SET PROBLEM:
Reproduce the listing below word for word, with every line kept unchanged and in its original order.
** Begin RECORDS SHOWN **
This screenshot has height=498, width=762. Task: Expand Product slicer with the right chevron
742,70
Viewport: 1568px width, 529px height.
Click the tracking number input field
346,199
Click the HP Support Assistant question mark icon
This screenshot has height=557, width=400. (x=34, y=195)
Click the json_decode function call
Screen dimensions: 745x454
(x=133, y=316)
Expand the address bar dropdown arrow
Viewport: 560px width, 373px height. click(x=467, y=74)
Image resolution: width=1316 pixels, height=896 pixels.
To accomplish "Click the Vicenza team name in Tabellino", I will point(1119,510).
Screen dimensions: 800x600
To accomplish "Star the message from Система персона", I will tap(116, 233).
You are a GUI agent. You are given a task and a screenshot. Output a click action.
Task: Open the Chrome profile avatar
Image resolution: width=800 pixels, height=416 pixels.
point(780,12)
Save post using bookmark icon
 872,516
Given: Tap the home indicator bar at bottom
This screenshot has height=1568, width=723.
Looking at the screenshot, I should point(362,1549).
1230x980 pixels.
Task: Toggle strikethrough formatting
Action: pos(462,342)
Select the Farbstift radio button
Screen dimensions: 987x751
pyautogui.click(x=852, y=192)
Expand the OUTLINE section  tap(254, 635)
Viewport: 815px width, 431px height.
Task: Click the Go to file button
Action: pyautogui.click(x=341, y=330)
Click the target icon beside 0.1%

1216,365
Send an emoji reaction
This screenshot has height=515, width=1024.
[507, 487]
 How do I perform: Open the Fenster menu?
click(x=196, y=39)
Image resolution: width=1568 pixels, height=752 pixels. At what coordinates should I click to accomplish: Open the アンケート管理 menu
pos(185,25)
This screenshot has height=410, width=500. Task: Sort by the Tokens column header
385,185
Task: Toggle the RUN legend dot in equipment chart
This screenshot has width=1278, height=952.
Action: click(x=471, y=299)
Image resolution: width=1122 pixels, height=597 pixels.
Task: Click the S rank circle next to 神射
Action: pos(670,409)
** End RECORDS SHOWN **
WRITTEN REPLY:
This screenshot has height=498, width=762. Task: Expand Product slicer with the right chevron
742,70
Viewport: 1568px width, 529px height.
Click the tracking number input field
346,199
Click the HP Support Assistant question mark icon
This screenshot has height=557, width=400. (x=34, y=195)
Click the json_decode function call
Screen dimensions: 745x454
(x=133, y=316)
Expand the address bar dropdown arrow
Viewport: 560px width, 373px height. click(x=467, y=74)
Image resolution: width=1316 pixels, height=896 pixels.
To accomplish "Click the Vicenza team name in Tabellino", I will point(1119,510).
Screen dimensions: 800x600
To accomplish "Star the message from Система персона", I will tap(116, 233).
You are a GUI agent. You are given a task and a screenshot. Output a click action.
Task: Open the Chrome profile avatar
Image resolution: width=800 pixels, height=416 pixels.
point(780,12)
Save post using bookmark icon
 872,516
Given: Tap the home indicator bar at bottom
This screenshot has height=1568, width=723.
Looking at the screenshot, I should point(362,1549).
1230x980 pixels.
Task: Toggle strikethrough formatting
Action: pos(462,342)
Select the Farbstift radio button
Screen dimensions: 987x751
pyautogui.click(x=852, y=192)
Expand the OUTLINE section  tap(254, 635)
Viewport: 815px width, 431px height.
Task: Click the Go to file button
Action: pyautogui.click(x=341, y=330)
Click the target icon beside 0.1%

1216,365
Send an emoji reaction
This screenshot has height=515, width=1024.
[507, 487]
 How do I perform: Open the Fenster menu?
click(x=196, y=39)
Image resolution: width=1568 pixels, height=752 pixels. At what coordinates should I click to accomplish: Open the アンケート管理 menu
pos(185,25)
This screenshot has height=410, width=500. Task: Sort by the Tokens column header
385,185
Task: Toggle the RUN legend dot in equipment chart
This screenshot has width=1278, height=952.
Action: click(x=471, y=299)
Image resolution: width=1122 pixels, height=597 pixels.
Task: Click the S rank circle next to 神射
Action: pos(670,409)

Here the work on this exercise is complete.